The development of a computationally optimized influenza HA protein that elicits broadly reactive immune response to all H5N1 influenza virus isolates is described. The optimized HA protein was developed through a series of HA protein alignments, and subsequent generation of consensus sequences, for clade 2 H5N1 influenza virus isolates. The final consensus HA amino acid sequence was reverse translated and optimized for expression in mammalian cells.
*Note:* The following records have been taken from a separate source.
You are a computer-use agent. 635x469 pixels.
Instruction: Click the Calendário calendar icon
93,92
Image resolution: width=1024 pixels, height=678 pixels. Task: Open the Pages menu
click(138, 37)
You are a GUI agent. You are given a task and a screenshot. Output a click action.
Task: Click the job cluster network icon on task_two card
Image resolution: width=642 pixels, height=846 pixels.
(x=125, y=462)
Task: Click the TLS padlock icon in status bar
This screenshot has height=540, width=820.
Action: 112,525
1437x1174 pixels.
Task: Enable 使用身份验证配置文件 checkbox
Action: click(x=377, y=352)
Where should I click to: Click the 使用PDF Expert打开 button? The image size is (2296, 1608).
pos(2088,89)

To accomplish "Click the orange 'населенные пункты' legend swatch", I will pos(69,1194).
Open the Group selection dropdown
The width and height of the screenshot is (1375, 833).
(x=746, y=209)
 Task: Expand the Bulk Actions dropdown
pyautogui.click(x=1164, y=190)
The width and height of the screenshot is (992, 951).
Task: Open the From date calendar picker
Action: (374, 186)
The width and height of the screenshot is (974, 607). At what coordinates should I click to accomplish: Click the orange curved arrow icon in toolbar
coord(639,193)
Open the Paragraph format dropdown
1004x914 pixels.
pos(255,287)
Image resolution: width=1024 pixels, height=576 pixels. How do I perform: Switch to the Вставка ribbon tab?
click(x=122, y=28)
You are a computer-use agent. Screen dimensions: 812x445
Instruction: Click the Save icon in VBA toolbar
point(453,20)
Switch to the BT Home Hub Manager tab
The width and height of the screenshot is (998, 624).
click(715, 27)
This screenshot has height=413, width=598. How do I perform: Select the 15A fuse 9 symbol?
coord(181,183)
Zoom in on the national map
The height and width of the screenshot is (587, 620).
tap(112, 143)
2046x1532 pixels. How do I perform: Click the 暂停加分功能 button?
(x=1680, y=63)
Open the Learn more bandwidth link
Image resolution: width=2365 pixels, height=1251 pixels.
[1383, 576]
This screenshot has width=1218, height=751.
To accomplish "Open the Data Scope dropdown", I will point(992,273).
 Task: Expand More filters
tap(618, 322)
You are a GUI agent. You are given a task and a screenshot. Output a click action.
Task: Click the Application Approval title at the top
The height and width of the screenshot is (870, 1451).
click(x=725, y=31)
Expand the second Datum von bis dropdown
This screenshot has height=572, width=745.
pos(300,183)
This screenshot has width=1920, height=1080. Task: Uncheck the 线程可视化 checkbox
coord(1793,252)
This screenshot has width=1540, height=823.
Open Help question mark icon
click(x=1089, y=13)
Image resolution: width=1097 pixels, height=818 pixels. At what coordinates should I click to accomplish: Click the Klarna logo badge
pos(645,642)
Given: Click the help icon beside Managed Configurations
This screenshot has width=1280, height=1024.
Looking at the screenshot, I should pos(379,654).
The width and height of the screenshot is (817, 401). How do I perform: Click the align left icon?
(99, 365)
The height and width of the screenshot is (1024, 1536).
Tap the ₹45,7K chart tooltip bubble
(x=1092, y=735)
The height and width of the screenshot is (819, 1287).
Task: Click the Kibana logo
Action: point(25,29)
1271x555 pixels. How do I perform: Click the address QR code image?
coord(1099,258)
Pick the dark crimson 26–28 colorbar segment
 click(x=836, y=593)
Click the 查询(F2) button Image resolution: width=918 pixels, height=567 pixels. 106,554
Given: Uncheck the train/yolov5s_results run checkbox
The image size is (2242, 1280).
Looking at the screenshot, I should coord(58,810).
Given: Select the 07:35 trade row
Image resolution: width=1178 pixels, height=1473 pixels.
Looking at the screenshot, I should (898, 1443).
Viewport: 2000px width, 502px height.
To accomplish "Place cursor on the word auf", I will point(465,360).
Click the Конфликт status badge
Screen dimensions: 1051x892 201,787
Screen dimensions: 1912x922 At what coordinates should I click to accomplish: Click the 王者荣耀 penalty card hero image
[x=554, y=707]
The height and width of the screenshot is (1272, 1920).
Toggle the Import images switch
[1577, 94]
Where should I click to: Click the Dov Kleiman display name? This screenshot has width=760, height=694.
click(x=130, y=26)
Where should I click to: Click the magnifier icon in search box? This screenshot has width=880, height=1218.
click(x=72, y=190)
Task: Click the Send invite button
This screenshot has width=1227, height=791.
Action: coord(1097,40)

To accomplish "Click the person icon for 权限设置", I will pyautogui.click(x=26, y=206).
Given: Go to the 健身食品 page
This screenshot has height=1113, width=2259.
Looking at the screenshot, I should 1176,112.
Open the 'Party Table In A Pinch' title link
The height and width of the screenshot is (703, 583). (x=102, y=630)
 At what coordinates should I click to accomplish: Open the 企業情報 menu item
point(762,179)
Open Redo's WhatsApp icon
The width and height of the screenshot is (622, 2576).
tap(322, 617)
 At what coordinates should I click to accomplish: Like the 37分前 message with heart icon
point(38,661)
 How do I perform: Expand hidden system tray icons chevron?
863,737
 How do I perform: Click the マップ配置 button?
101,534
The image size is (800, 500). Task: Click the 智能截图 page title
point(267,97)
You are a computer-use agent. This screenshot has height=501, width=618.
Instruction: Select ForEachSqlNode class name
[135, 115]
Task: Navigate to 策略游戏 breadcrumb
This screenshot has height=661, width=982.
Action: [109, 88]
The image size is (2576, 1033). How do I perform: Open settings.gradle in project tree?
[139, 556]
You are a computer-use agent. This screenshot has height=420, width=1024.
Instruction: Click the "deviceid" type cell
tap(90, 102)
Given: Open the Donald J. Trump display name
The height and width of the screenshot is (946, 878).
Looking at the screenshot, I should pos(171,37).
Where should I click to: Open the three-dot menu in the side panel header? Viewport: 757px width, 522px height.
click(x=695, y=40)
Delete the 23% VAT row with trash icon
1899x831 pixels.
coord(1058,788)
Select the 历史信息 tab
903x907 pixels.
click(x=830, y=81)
Influenza virus-like particles containing the optimized HA protein are an effective vaccine against H5N1 influenza virus infection in animals.

Claims

exact text as granted — not AI-modified
1 . A method of eliciting a broadly reactive immune response against influenza virus in a subject, comprising
 generating an optimized influenza virus polypeptide sequence comprising the steps of:
 (i) obtaining the amino acid sequences of the polypeptide from a group of influenza virus isolates, wherein the influenza virus isolates are from the same subtype; 
 (ii) organizing the amino acid sequences of the polypeptide from the group of influenza virus isolates by clade or sub-clade and then by geographical region within each clade or sub-clade; 
 (iii) aligning the amino acid sequences within each geographical region to generate primary consensus sequences, wherein each geographic region is represented by a primary consensus sequence; 
 (iv) aligning the primary consensus sequences to generate secondary consensus sequences, wherein each clade or sub-clade is represented by a secondary consensus sequence; and 
 (v) aligning the secondary consensus sequences, thereby generating the optimized influenza virus polypeptide sequence; and 
   administering the optimized influenza virus polypeptide to the subject.   
     
     
         2 . The method of  claim 1 , wherein generating the optimized influenza virus polypeptide sequence further comprises:
 (vi) reverse translating the optimized influenza virus polypeptide sequence to generate a coding sequence; and   (vii) optimizing the coding sequence for expression in mammalian cells.   
     
     
         3 . The method of  claim 1 , comprising administering a virus-like particle (VLP) comprising the optimized influenza virus polypeptide sequence to the subject. 
     
     
         4 . The method of  claim 3 , wherein the influenza virus is an H5N1 virus and the VLP elicits a broadly reactive immune response against H5N1 influenza. 
     
     
         5 . The method of  claim 4 , wherein the VLP elicits a protective immune response against at least 80% of known H5N1 isolates. 
     
     
         6 . The method of  claim 1 , wherein the geographical region is a continent. 
     
     
         7 . The method of  claim 1 , wherein the geographical region is a country.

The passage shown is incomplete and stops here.